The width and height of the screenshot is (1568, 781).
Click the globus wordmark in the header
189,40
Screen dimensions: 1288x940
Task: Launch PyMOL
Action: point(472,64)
==============================
Your task - Reproduce every line of the items above, unchanged and in the same order.

Final result -
The width and height of the screenshot is (1568, 781).
Click the globus wordmark in the header
189,40
Screen dimensions: 1288x940
Task: Launch PyMOL
Action: point(472,64)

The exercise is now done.